Global artists collective visits Kivalina as Parnell declares flooding disaster

  • Author: Hannah Heimbuch
  • Updated: September 27, 2016
  • Published September 7, 2012

EDITOR'S NOTE: Alaska Gov. Sean Parnell on Friday issued a disaster declaration for the Western Alaska village of Kivalina. Disaster recovery funds will be steered to the community by the Alaska Department of Homeland Security and Emergency Management.

As Kivalina continues to deal with the aftermath of flood damage, the community has managed to stay in potable water through a variety of donations.

"We've had some water from the borough," said city administrator Janet Mitchell. "Statoil, NANA, and now (Red Dog Mine) has found out a way to get water here, but the ocean has to be calm."

The mine had initially collected potable water in a 500-gallon tank last week, available for residents to retrieve water from, but due to high seas residents were not able to get to the site to fill their jugs.

Over the weekend, mine officials were able to load the tank into a boat and bring it to Kivalina. They made several trips over the long weekend, but when the marine weather kicked up again, more trips were postponed.

"What they had planned on doing was starting to fill our tank so school can start," Mitchell said, "but with the weather getting bad again I don't know how far that will go."

Until the tank is filled, one way or another, the start of the school year continues to be on hiatus in Kivalina.

"I'm sure a lot of parents and a lot of the students would like to go to school, because they always really look forward to it," Mitchell said. "For it not to happen, I think they're a little bit antsy."

Kivalina teachers have not been flown in from Kotzebue yet, awaiting the go ahead to start the school year. In the mean time, Mitchell said, the nine waiting educators have been farmed out to neighboring schools, lending a hand as other classrooms fill for fall term.

As of Tuesday, Mitchell was expecting the equipment delivery needed to repair the water pipe damaged in the flood.

"Supposedly (they) will be flying in the equipment needed to begin pumping," Mitchell said. "Which is the pipe and the high powered diesel pump."

The plan as of press time was to begin pumping on Wednesday, and if that went well give the school the ok to open this week.

But that does not mean school can start, said Northwest Arctic School District Superintendent Norman Eck.

"As soon as we have safe running water we are going to then bring our teachers back up," Eck said. "The teachers have to move back into their housing, we then have to do a final cleaning inside the school, and then they have to set up their classrooms."

This process, even if things go well with getting the pipe and pump back online, could put Kivalina students up to a month behind other district kids. That lost time, Eck said, will have to be made up throughout the year, and they'll be meeting with parents and teachers to decide how best to do that.

# Set problem 1:
In the Kivalina flooding article, why were residents unable to draw water from the 500-gallon tank that the mine first set up?
# Set problem 2:
Set down everything in the Kivalina flooding article from "But that does" down to "to do that.".

# Source data:

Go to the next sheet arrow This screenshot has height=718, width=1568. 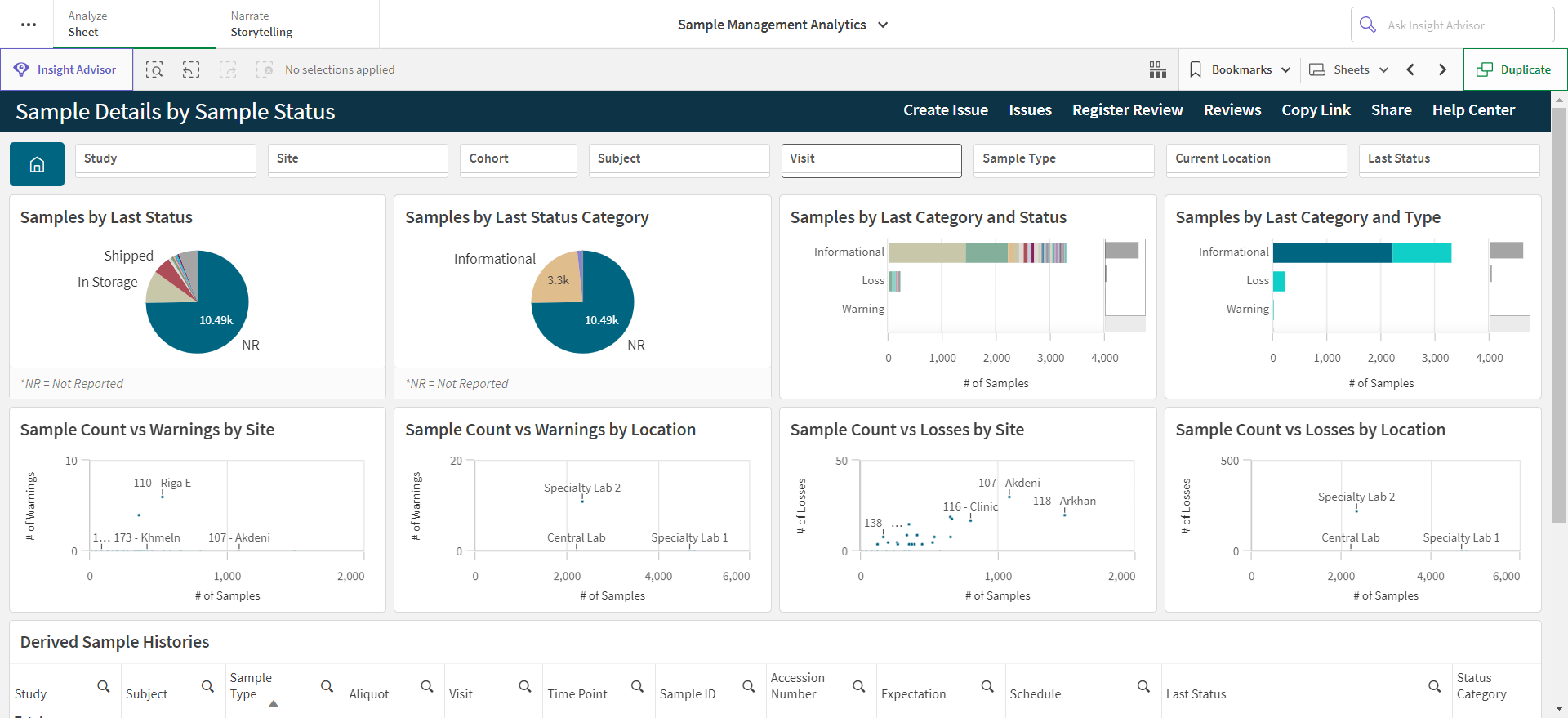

# Task output 1:
High seas kept residents from reaching the site where the tank stood, so they could not fill their jugs there.

# Task output 2:
But that does not mean school can start, said Northwest Arctic School District Superintendent Norman Eck.

"As soon as we have safe running water we are going to then bring our teachers back up," Eck said. "The teachers have to move back into their housing, we then have to do a final cleaning inside the school, and then they have to set up their classrooms."

This process, even if things go well with getting the pipe and pump back online, could put Kivalina students up to a month behind other district kids. That lost time, Eck said, will have to be made up throughout the year, and they'll be meeting with parents and teachers to decide how best to do that.